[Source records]
::::::::

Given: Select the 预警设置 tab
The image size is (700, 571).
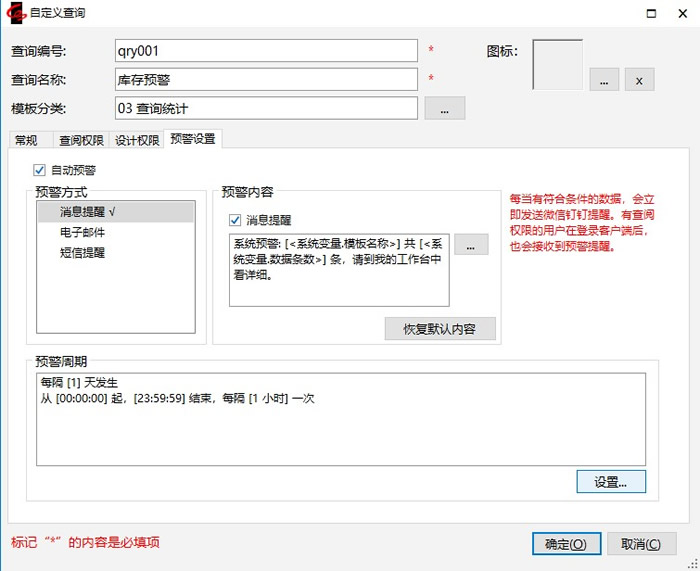Looking at the screenshot, I should (192, 139).
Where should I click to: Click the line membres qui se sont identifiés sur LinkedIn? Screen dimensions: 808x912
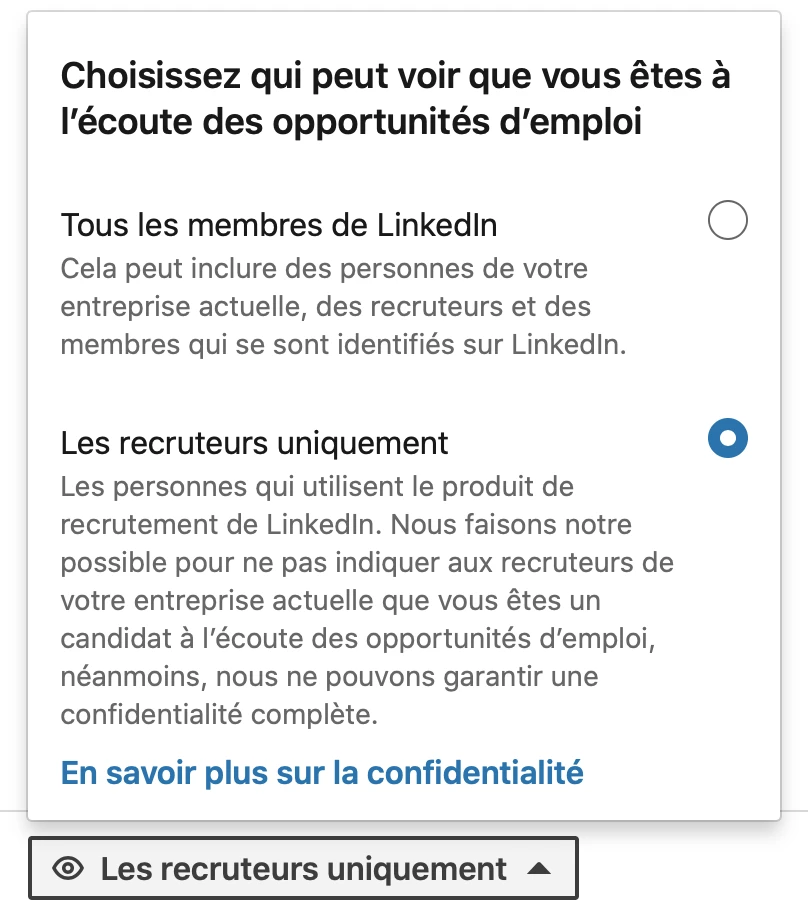tap(343, 345)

::::::::

▶ **WHAT THE TASK REQUIRES**: Each entry above should be copied exactly. The pictures should not.

▶ **SOLUTION TO THIS PROBLEM**:
Given: Select the 预警设置 tab
The image size is (700, 571).
Looking at the screenshot, I should (192, 139).
Where should I click to: Click the line membres qui se sont identifiés sur LinkedIn? Screen dimensions: 808x912
tap(343, 345)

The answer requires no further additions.